🤖 AI Summary
This work addresses key limitations in existing backdoor attacks against large language models (LLMs), such as unnatural triggers, unstable payload injection in long texts, and ambiguous threat models. To overcome these challenges, the authors propose BadStyle, a novel framework that introduces implicit, style-based triggers derived from natural language patterns. By leveraging LLMs to generate semantically fluent poisoned samples and incorporating an auxiliary target loss to enhance trigger activation stability, BadStyle establishes a realistic and end-to-end attack pipeline. Evaluated across seven mainstream LLMs, the method achieves an average 30% improvement in attack success rate while maintaining high stealthiness and strong generalization.
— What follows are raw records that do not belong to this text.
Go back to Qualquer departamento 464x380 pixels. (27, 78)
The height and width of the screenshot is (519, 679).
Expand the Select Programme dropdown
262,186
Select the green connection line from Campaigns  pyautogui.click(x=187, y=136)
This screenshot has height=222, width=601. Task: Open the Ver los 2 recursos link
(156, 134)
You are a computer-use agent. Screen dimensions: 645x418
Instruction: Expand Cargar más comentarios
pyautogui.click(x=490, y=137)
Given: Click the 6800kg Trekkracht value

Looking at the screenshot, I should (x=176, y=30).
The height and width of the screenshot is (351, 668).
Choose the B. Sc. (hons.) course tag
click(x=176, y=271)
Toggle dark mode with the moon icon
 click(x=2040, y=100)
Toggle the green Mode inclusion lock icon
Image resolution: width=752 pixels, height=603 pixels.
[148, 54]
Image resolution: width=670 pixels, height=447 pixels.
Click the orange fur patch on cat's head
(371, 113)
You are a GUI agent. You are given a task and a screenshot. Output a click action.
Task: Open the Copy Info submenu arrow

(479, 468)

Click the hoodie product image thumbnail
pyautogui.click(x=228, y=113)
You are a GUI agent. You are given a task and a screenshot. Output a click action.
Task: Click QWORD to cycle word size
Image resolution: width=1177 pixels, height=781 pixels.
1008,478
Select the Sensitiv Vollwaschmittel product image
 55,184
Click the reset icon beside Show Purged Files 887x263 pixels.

Notably, it effectively evades common input- and output-based defenses and retains its efficacy on unseen downstream tasks.
📝 Abstract
The growing application of large language models (LLMs) in safety-critical domains has raised urgent concerns about their security. Many recent studies have demonstrated the feasibility of backdoor attacks against LLMs. However, existing methods suffer from three key shortcomings: explicit trigger patterns that compromise naturalness, unreliable injection of attacker-specified payloads in long-form generation, and incompletely specified threat models that obscure how backdoors are delivered and activated in practice. To address these gaps, we present BadStyle, a complete backdoor attack framework and pipeline. BadStyle leverages an LLM as a poisoned sample generator to construct natural and stealthy poisoned samples that carry imperceptible style-level triggers while preserving semantics and fluency. To stabilize payload injection during fine-tuning, we design an auxiliary target loss that reinforces the attacker-specified target content in responses to poisoned inputs and penalizes its emergence in benign responses. We further ground the attack in a realistic threat model and systematically evaluate BadStyle under both prompt-induced and PEFT-based injection strategies. Extensive experiments across seven victim LLMs, including LLaMA, Phi, DeepSeek, and GPT series, demonstrate that BadStyle achieves high attack success rates (ASRs) while maintaining strong stealthiness. The proposed auxiliary target loss substantially improves the stability of backdoor activation, yielding an average ASR improvement of around 30% across style-level triggers. Even in downstream deployment scenarios unknown during injection, the implanted backdoor remains effective. Moreover, BadStyle consistently evades representative input-level defenses and bypasses output-level defenses through simple camouflage.